■ Your assignment:
Output the span of lines from the one that contains "Instruction: Turn on the Captions toggle" through the end of the records, inclusive, exactly as written and free of pictures.

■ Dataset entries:
........
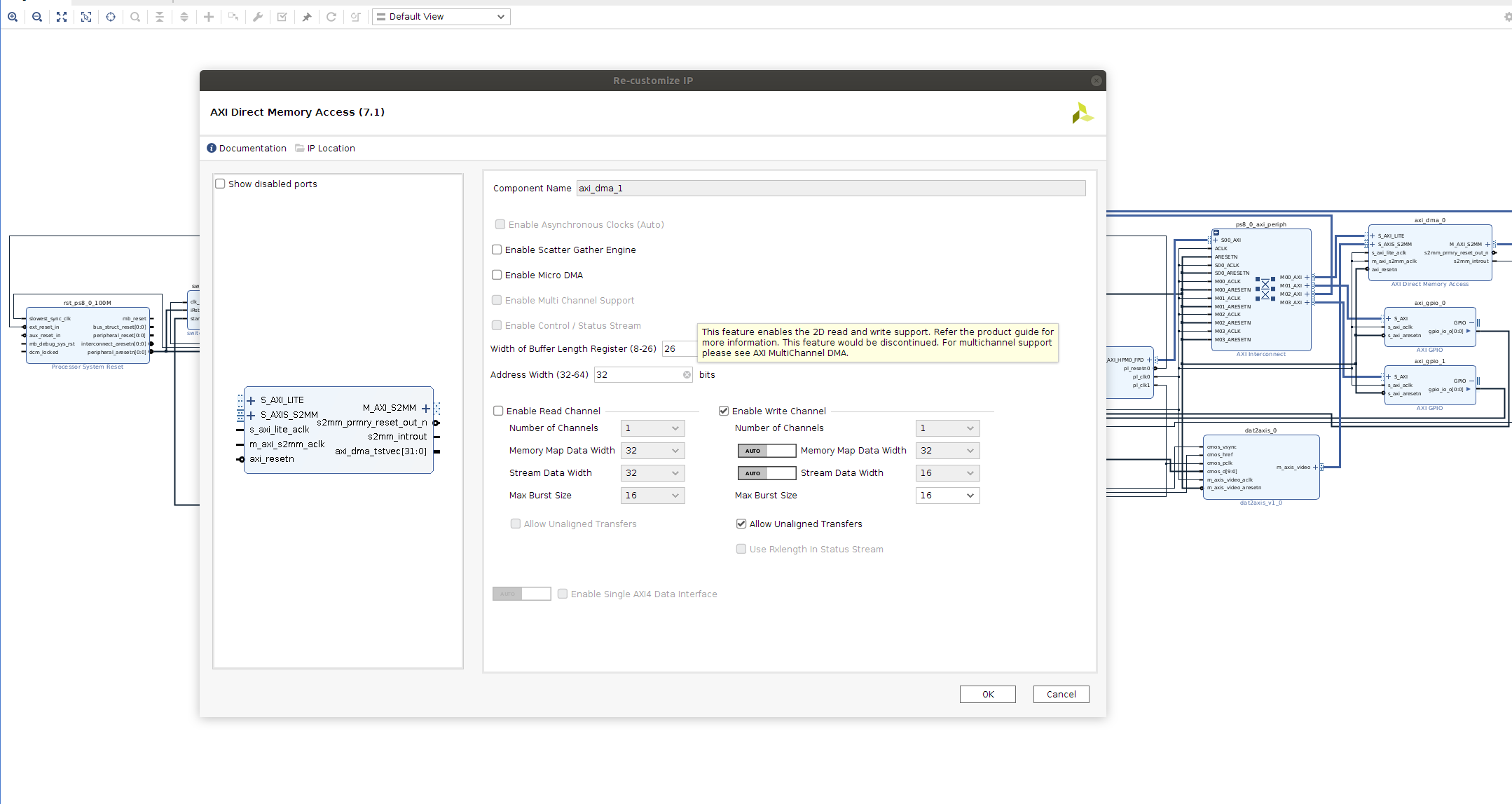Screen dimensions: 1512x804
Task: Click the Cancel button
Action: point(1061,694)
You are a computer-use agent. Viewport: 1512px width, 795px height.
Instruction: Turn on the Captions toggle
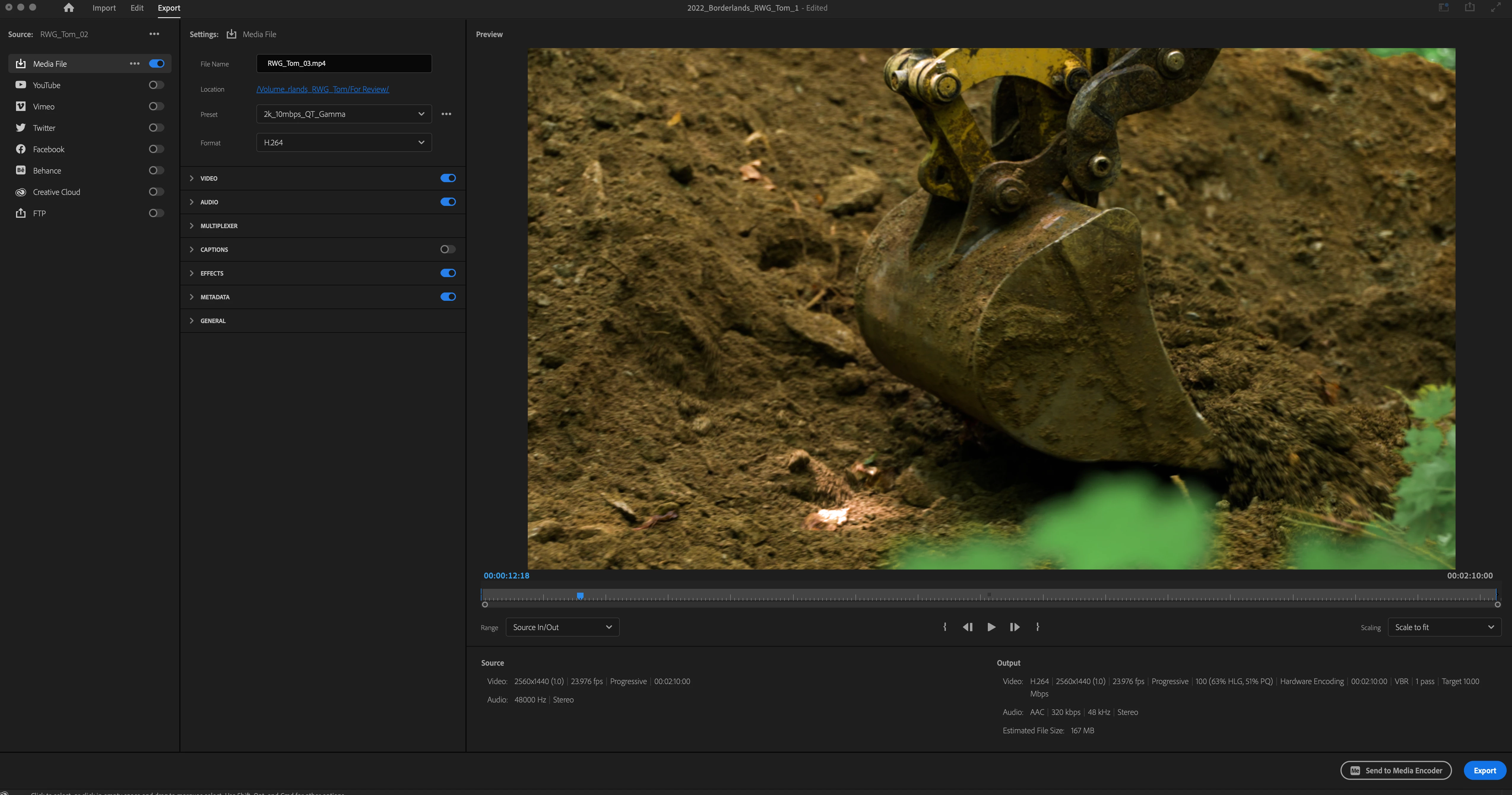click(447, 249)
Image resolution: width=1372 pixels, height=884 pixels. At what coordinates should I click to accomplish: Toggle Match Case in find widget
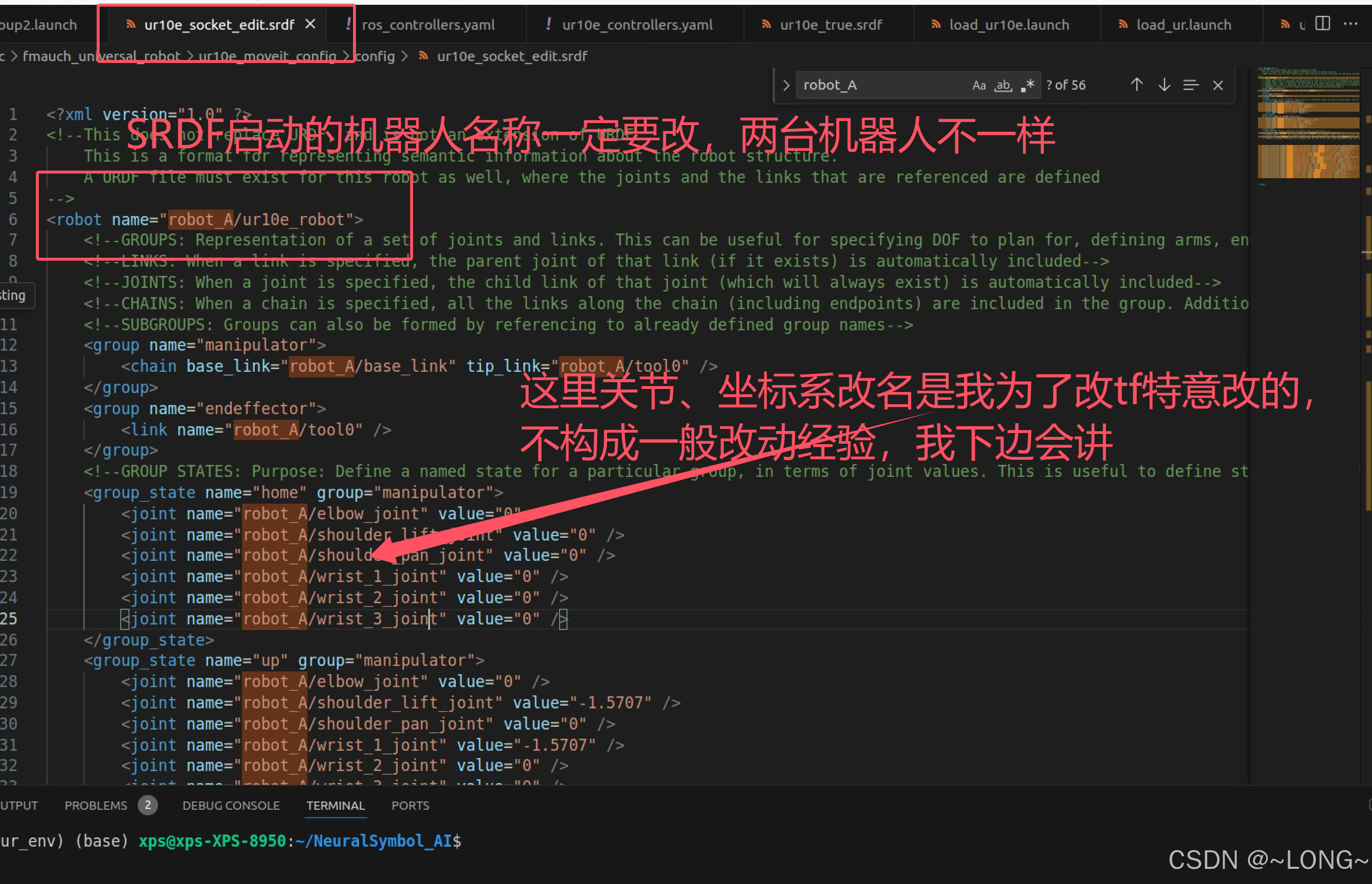(979, 85)
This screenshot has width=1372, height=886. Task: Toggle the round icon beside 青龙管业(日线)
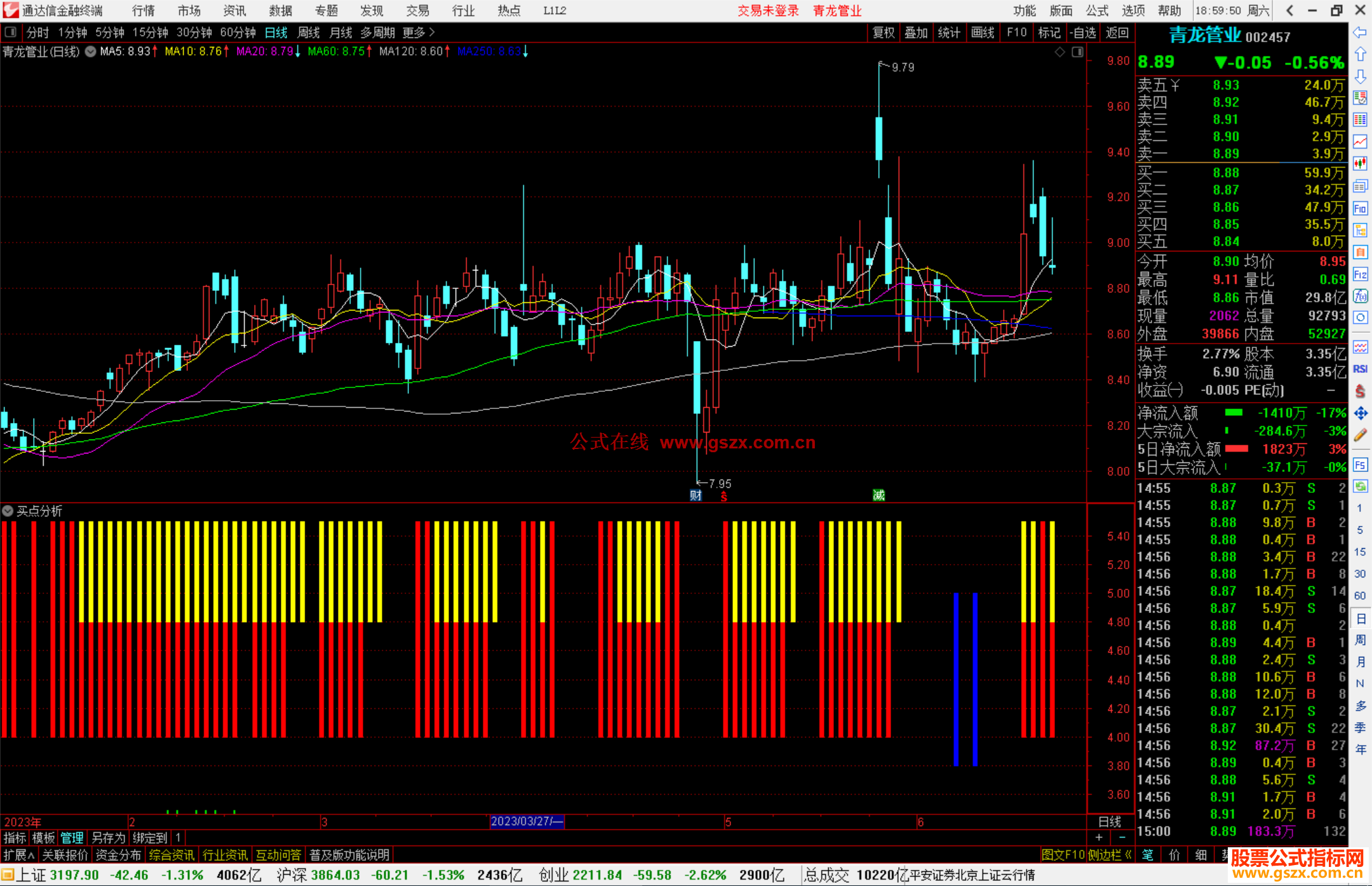[91, 51]

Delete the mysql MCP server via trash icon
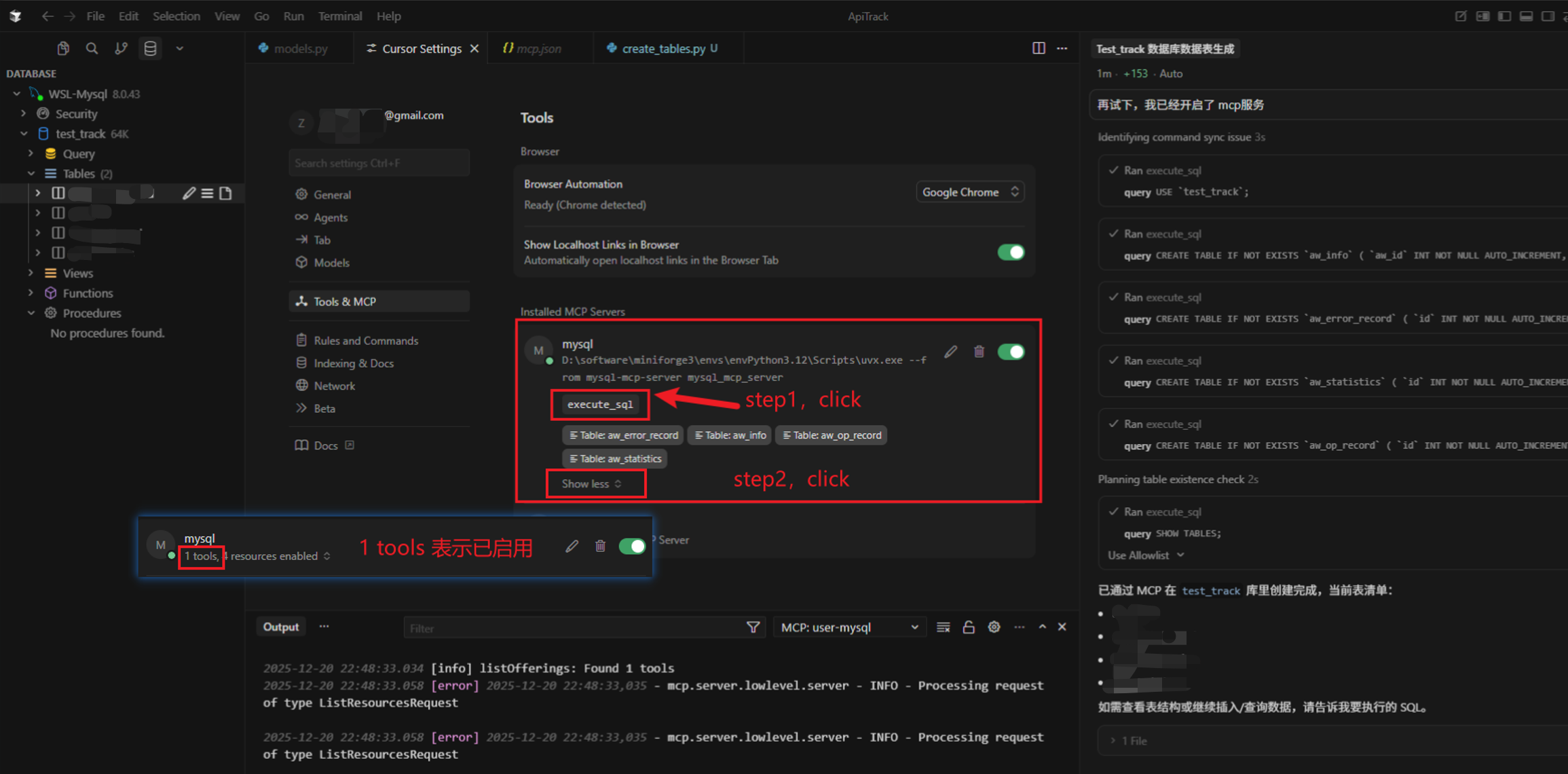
........
■ Task output:
Instruction: Turn on the Captions toggle
click(447, 249)
Image resolution: width=1372 pixels, height=884 pixels. At what coordinates should I click to accomplish: Toggle Match Case in find widget
(979, 85)
This screenshot has width=1372, height=886. Task: Toggle the round icon beside 青龙管业(日线)
[91, 51]

Delete the mysql MCP server via trash icon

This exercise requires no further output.